Volvo P1800 Spirit - nowoczesny powrót do przeszłości
Jakiś czas temu w sieci pojawiło się zdjęcie ciekawego projektu i praktycznie wszyscy, łącznie z nami, dali się nabrać. Według plotek, zdjęcie przedstawiało projekt Citroena DS9, choć prawda okazała się zupełnie inna. Ale bądźmy szczerzy - czy ktoś spodziewał się po Volvo takiego auta?

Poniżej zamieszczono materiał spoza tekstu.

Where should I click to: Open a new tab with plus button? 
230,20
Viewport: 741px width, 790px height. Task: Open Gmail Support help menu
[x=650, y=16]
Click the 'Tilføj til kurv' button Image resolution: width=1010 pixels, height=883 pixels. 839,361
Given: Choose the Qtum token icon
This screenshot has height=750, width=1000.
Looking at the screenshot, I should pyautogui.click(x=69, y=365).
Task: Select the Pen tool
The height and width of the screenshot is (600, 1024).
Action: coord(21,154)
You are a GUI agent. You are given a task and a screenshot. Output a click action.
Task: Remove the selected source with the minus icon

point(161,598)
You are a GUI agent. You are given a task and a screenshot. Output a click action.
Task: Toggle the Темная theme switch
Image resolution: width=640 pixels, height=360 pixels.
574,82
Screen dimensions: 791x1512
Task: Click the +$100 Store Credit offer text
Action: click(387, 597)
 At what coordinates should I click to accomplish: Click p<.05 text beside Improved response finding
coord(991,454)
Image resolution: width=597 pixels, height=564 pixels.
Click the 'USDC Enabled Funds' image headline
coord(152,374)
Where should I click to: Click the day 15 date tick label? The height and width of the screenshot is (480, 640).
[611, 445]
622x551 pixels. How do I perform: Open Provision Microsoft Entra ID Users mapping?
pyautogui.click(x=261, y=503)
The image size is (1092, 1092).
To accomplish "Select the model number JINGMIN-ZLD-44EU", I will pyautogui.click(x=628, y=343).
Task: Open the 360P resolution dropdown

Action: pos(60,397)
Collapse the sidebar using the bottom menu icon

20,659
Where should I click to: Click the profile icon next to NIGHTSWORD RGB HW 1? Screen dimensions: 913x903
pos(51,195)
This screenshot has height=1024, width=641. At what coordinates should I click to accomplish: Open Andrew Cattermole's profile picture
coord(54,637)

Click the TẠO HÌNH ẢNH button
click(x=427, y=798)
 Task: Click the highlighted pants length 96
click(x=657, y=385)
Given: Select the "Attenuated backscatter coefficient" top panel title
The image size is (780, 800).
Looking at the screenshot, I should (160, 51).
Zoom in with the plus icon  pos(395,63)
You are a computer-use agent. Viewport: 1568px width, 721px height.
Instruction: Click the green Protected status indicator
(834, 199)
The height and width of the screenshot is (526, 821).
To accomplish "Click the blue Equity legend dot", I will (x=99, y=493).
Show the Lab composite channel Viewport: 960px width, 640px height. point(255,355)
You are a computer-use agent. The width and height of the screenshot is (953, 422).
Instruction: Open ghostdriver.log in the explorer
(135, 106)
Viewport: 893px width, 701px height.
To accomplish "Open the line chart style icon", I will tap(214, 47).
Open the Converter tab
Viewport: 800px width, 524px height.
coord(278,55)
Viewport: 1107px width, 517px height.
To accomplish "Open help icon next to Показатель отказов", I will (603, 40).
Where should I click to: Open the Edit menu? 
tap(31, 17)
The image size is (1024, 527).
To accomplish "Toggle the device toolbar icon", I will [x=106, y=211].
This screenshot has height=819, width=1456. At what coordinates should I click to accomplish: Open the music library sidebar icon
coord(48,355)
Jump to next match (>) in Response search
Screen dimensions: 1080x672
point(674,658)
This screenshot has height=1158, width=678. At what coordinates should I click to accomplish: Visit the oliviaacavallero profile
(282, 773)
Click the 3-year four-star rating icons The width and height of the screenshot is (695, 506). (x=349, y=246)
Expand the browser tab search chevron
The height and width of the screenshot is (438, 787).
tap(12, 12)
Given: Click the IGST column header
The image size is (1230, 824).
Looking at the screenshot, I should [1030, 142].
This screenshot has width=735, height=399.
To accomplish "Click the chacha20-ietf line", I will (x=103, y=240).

Jakiś czas temu Volvo było kojarzone z solidnością, bezpieczeństwem i niezawodnością, ale nikt nie twierdził, że stylistyka ich modeli zachwyca i wzbudza podziw. Dopiero od niedawna samochody tego producenta naprawdę mogą się podobać, zaś ostatnie premiery każą przypuszczać, że styliści szwedzkiego producenta dostali porządną podwyżkę. Kolejnym dowodem na to jest koncept Volvo P1800 Spirit.
Spoglądając na to duże i luksusowe coupe, które zadebiutuje na Salonie Samochodowym we Frankfurcie, możemy odnaleźć mnóstwo nawiązań do niemieckiej stylistyki - gładkie i minimalistyczne linie, muskularne kształty i dużo płaszczyzn bez zbędnych ozdób i przetłoczeń. Nawet przednie światła oraz grill - gdyby nie charakterystyczna poprzeczka - nie zdradzają wprost pochodzenia auta.
Zdaniem producenta, Volvo P1800 Spirit to pierwszy model stworzony zgodnie z nową strategią stylistyczną, za którą stoi Thomas Ingenlath. Co ciekawe, to również pierwszy z trzech modeli koncepcyjnych - kolejne dwa zostaną zaprezentowane najprawdopodobniej na kolejnych dużych salonach samochodowych. Jak sama nazwa wskazuje, nowość bazuje stylistycznie na modelu P1800 z lat 1961-1973. Stylistyka stylistyką, ale co znajdziemy pod maską?
Do napędu posłuży 2,0-litrowa jednostka benzynowa Drive-E, która wspomagana jest turbosprężarką oraz sprężarką mechaniczną jednocześnie. Oprócz tego zastosowano silnik elektryczny na tylnej osi. Cały zestaw generuje moc maksymalną na poziomie około 400 KM oraz moment obrotowy 600 Nm. Rzecz jasna szanse na produkcję w takiej formie są niewielkie, ale Volvo twierdzi, że wkrótce w ofercie pojawi się duże coupe klasy premium.